Davis’s account of the trial of Martin Guerre emphasizes how unusual it was for a story of love, deception, and tragedy to feature peasant protagonists, as opposed to aristocrats. In this sense, her book has much in common with other “microhistories” that focus on a specific swathe of society—women, the poor, the marginalized—who are often left out of traditional historical narratives. Perhaps the most famous example of history writing of this kind is a book roughly contemporary with
The Return of Martin Guerre, David Levine and Keith Wrightson’s
Poverty and Piety in an English Village (1979).
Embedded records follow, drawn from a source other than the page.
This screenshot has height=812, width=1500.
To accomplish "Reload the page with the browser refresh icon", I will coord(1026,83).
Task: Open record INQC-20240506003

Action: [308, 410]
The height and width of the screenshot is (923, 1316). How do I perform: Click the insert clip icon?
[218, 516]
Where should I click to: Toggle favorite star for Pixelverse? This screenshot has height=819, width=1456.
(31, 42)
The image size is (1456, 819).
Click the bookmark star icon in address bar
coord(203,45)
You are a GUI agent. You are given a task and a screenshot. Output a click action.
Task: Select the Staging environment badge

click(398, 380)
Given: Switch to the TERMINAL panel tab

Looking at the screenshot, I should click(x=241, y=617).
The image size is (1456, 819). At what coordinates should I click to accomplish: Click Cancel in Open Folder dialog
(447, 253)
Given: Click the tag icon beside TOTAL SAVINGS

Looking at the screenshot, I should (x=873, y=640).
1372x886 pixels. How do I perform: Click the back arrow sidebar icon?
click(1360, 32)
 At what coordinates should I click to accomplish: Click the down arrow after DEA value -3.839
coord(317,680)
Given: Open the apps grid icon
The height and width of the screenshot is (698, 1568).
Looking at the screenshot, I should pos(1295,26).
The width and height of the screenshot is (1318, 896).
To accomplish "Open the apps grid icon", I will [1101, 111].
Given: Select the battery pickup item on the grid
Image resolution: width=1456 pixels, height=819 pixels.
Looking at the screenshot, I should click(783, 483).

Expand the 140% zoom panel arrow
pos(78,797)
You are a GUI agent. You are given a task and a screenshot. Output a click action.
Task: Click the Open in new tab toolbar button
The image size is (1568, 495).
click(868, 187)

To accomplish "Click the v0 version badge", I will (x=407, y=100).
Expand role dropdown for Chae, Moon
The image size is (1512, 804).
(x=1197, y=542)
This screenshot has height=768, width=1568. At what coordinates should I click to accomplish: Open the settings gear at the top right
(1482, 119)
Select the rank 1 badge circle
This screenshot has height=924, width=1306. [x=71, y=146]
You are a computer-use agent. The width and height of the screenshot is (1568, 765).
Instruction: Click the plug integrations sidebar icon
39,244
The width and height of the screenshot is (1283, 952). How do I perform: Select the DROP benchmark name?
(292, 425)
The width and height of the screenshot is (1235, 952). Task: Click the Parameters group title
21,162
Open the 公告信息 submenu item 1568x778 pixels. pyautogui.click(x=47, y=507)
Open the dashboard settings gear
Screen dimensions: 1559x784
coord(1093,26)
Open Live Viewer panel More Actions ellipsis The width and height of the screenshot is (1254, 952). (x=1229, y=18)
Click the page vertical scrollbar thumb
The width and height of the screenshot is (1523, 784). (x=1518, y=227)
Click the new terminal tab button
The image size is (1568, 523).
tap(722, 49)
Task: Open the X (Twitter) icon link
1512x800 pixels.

This book was revolutionary in that it used the records of a single village in Essex, England, to describe wider changes in English society and culture between 1500 and 1700. The “microhistory” approach has made a huge impact on contemporary popular literary culture. For example, Rebecca Skolot’s
The Immortal Life of Henrietta Lacks (2010), a bestselling non-fiction book that was later adapted into a film, tells the story of an African-America woman whose cells made major contributions to scientific research but whose own story had been all but forgotten. In
The Return of Martin Guerre, Davis cites the work of Stephen Greenblatt, another significant literary historian whose work revolutionized the field of cultural history in the early 1980s. In particular, she draws on the concept of what Greenblatt called “self-fashioning”—the ways that early modern people molded their speech, clothes, gesture, and behavior in order to “advance” in society and gain wealth and public office. Greenblatt coined the term in
Renaissance Self-Fashioning (1980), a book contemporary with Davis’s project that strongly influenced her thinking about the case of Arnaud du Tilh and Martin Guerre. She argues that Arnaud’s three-year-long impersonation of Martin is a more extreme example of the “self-fashioning” behavior that allowed early modern people to shape their public personae for social gain.